The HR in most major companies are focused on building a more comprehensive learning and development (L&D) programme for their new recruits. Extensive reskilling has also become the norm across multiple industries at the moment.
Amit Sachdev, chief people officer, Tata Insights & Quants, tells HRKatha that the gap between the industry and academia, which was already glaring in pre-pandemic times, has only increased during the past two years of COVID. This gap does not only affect the industry at the moment but has a deeper, long-term effect as well. “The tech talent from the 2020 and 2023 batches will be rendered unemployed soon. After all, their most important years of the engineering course, that is, the second and third years, that form the basic foundation, were deprived of adequate and quality input.
The foundation of technical learning is significantly compromised as online education is not a reliable replacement for the conventional mode of learning. This is and will be further apparent in the academic results and the placement result of the batches as well,” remarks Sachdev.

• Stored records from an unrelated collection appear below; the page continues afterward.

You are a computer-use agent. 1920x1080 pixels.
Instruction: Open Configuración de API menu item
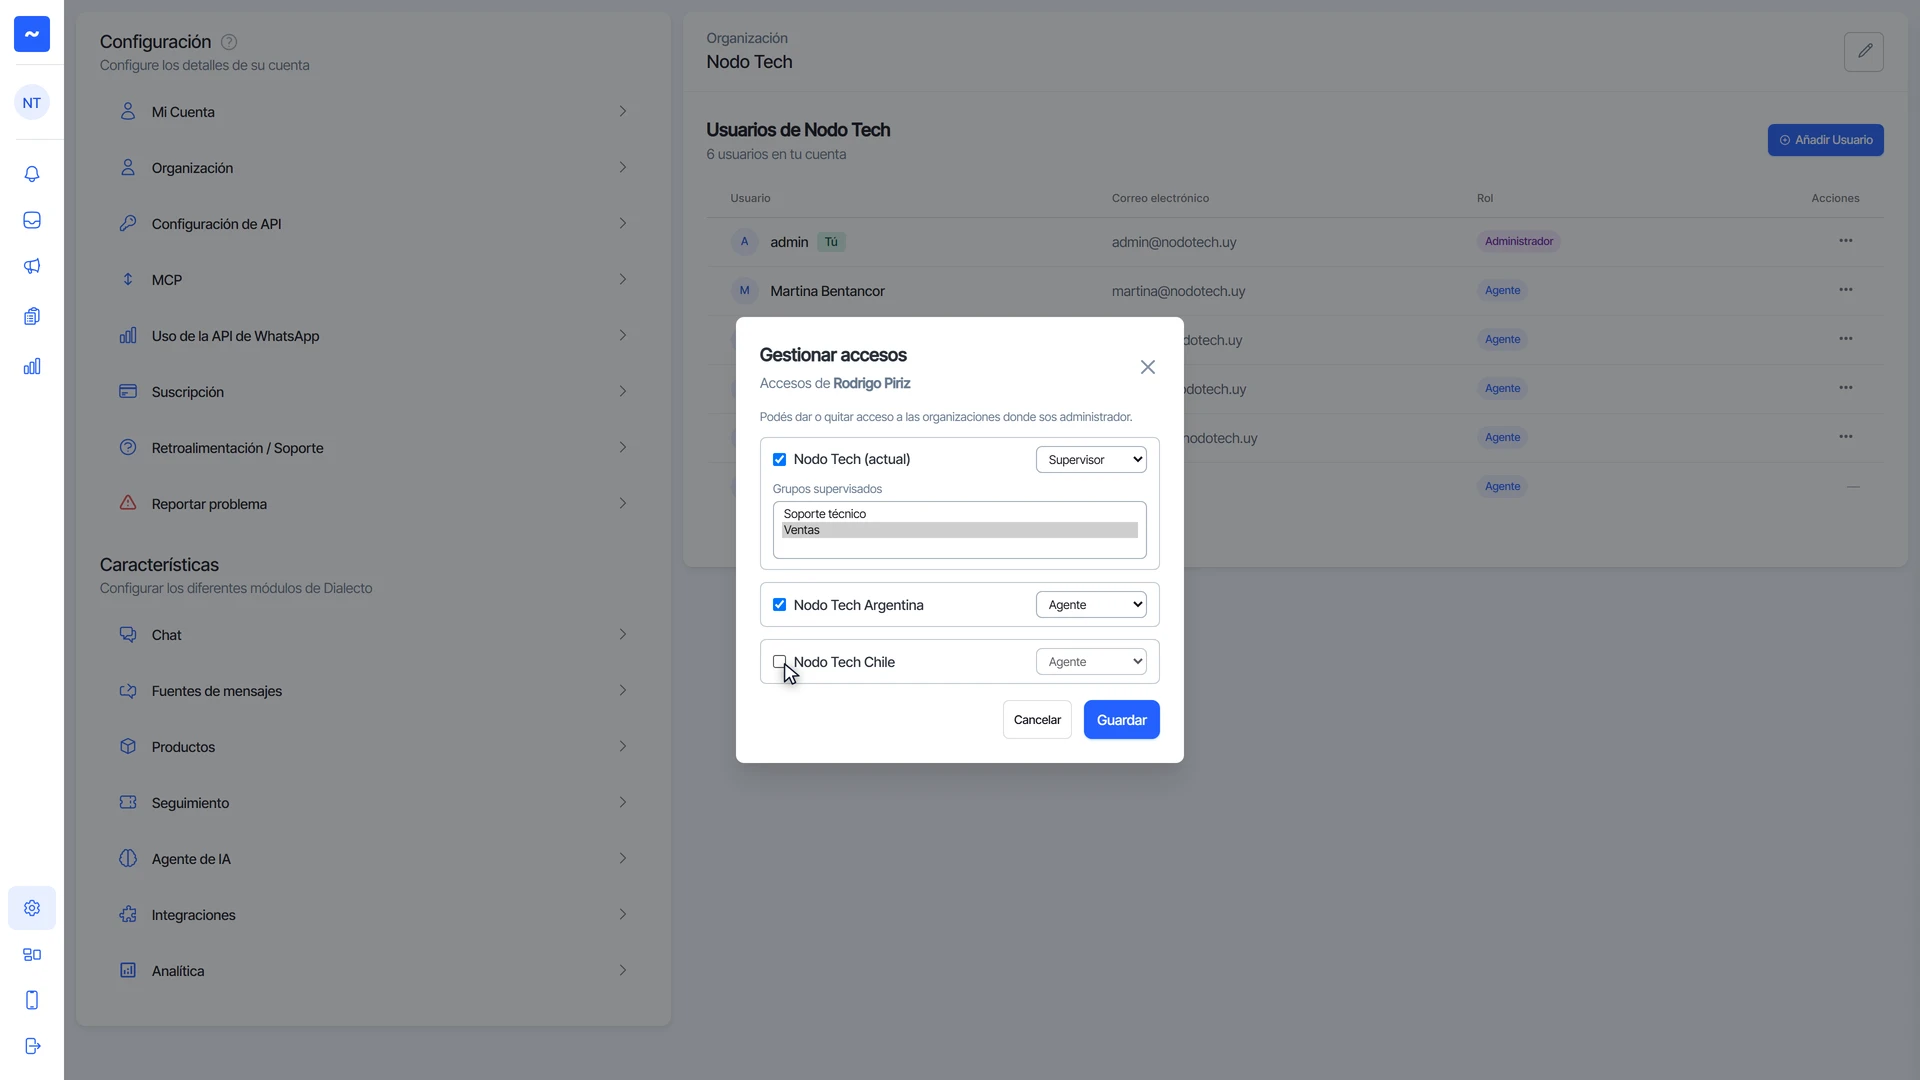coord(373,224)
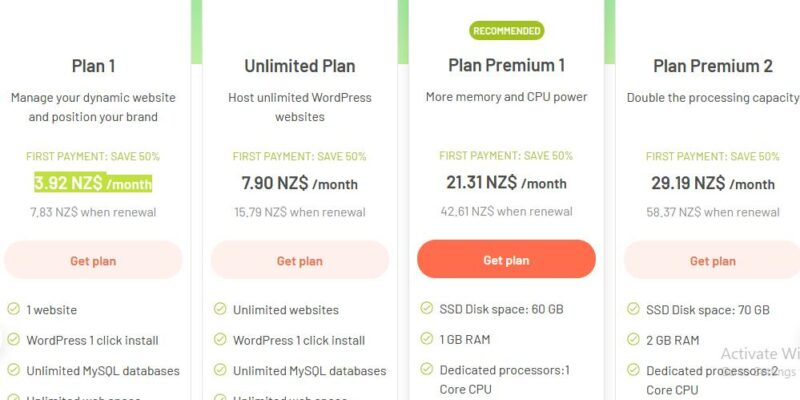Viewport: 800px width, 400px height.
Task: Click checkmark beside Unlimited Plan 'WordPress 1 click install'
Action: (220, 339)
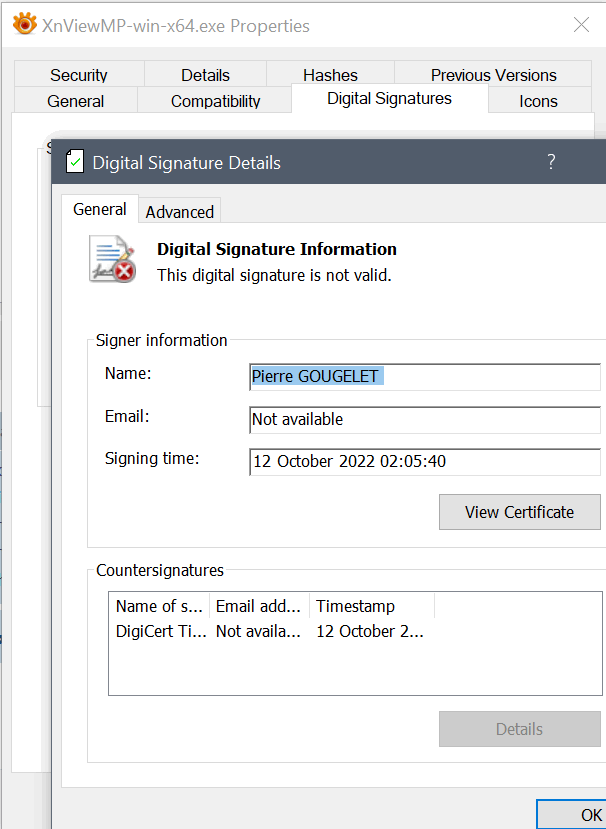Go to the Previous Versions tab
This screenshot has height=829, width=606.
pyautogui.click(x=494, y=75)
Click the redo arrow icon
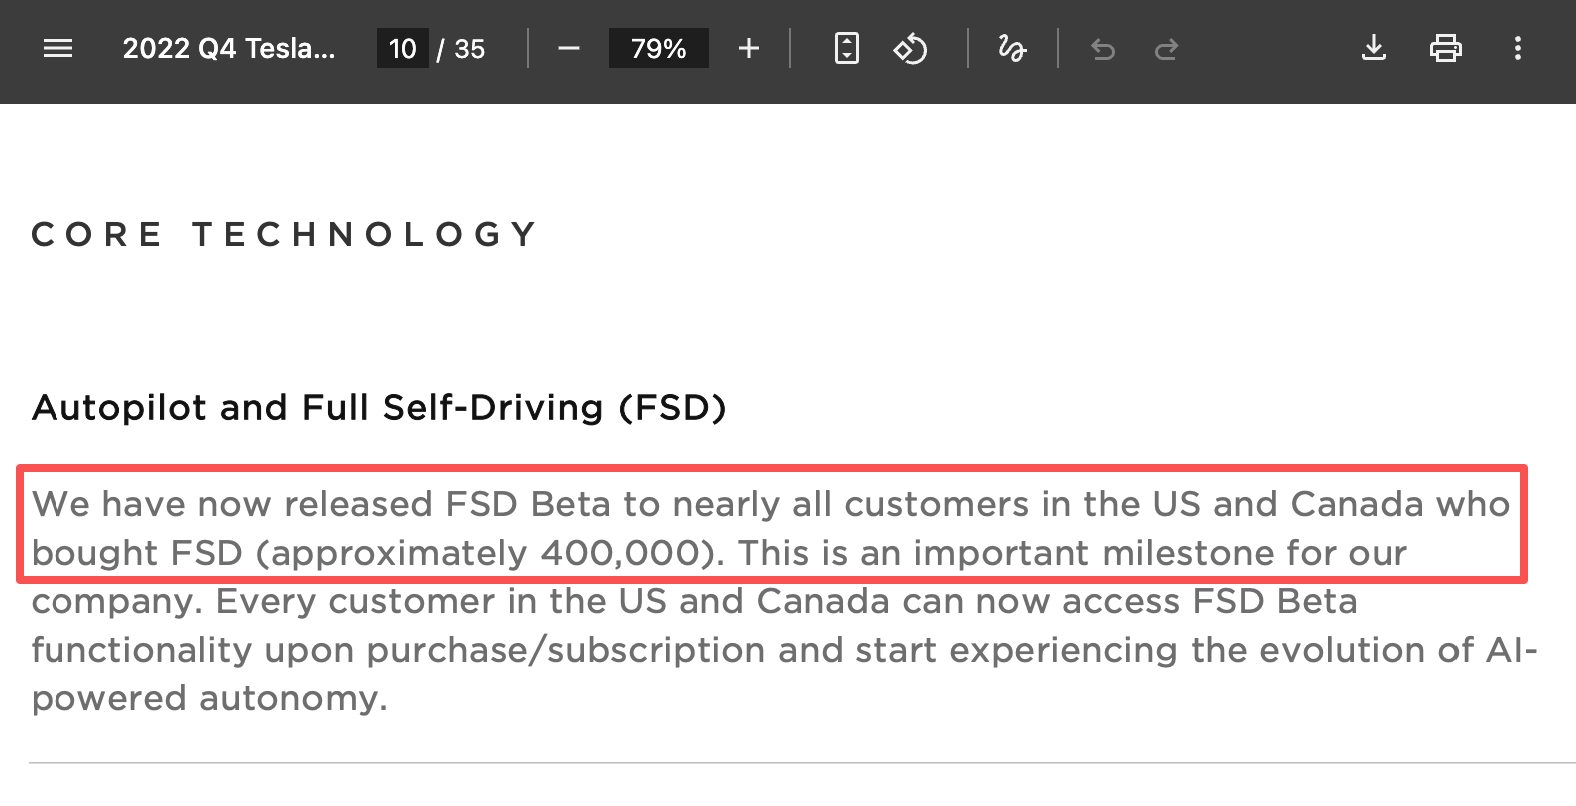The image size is (1576, 806). [1166, 48]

The HR head opines that physical interaction is a great facilitator for learning, and technology has not been able to make up for that when it comes to learning. “Tier-I institutions have shown agility in transforming and adopting technology. Adoption of the new environment is a challenge for them, but they have sorted out the issue of content development and delivery to the students more successfully than the Tier-II regional institutions. They still hesitate to come to digital platforms and are not as tech savvy. This does nothing but create a gap between the industry standards for talent and what the academic machinery is churning out at the moment,” says Sachdev.
The survey also highlighted that more than 70 per cent of college students in 2020 took the onus of reskilling upon themselves, by finding and registering with relevant online modules. More recently, Sachdev says, that top-tier educational institutions have picked up on the same. “Premier institutions have adopted agility by partnering with new-age learning startups. Big institutions have partnered with them to disseminate learning in a more efficient manner in a bid to bridge this large gap,” he explains.
Challenges for industry
Talent has posed two prominent challenges for the corporations. It is taking a longer time for fresh talent — that is conceptually sound but lacks proper exposure to the industry that the academia ensures but couldn’t follow through due to the pandemic — to groom and perform. Additionally, those whose professional growth depends on their on-the-job learning are not being able to connect themselves to the bigger picture of the company’s business, and therefore, have become more execution focused.
Further, large-scale digitilisation of business fuelled by the pandemic has seen systems and processes — that were once physical or manual — now becoming automated. These systems are governed by sophisticated new business software or SaaS platforms that require extensive skilling for successful navigation. Currently, Indian institutions are also failing to answer the bell on this front.
These factors have led companies to focus more extensively on relearning for their new talent.
Chandrahas Shetty, president-HR, Alembic Pharmaceuticals, says that learning is a continuous process and organisations with a strong learning culture were able to quickly upskill their new recruits throughout the pandemic.
He further explains that transitioning to the digital era made the company thoroughly examine the learnability quotient of the people they hire. “Learning agility is one of the core competencies I look for when hiring. Even before the pandemic hit us, we were working to develop our people’s capacities so that they would be future ready for the digital era, which we all knew would prevail in the near future. Being proactive and predicting the future of work paid well when we had to transition to the virtual way of working, allowing new employees to participate in advanced training sessions and become acquainted with new digital tools,” Shetty explains.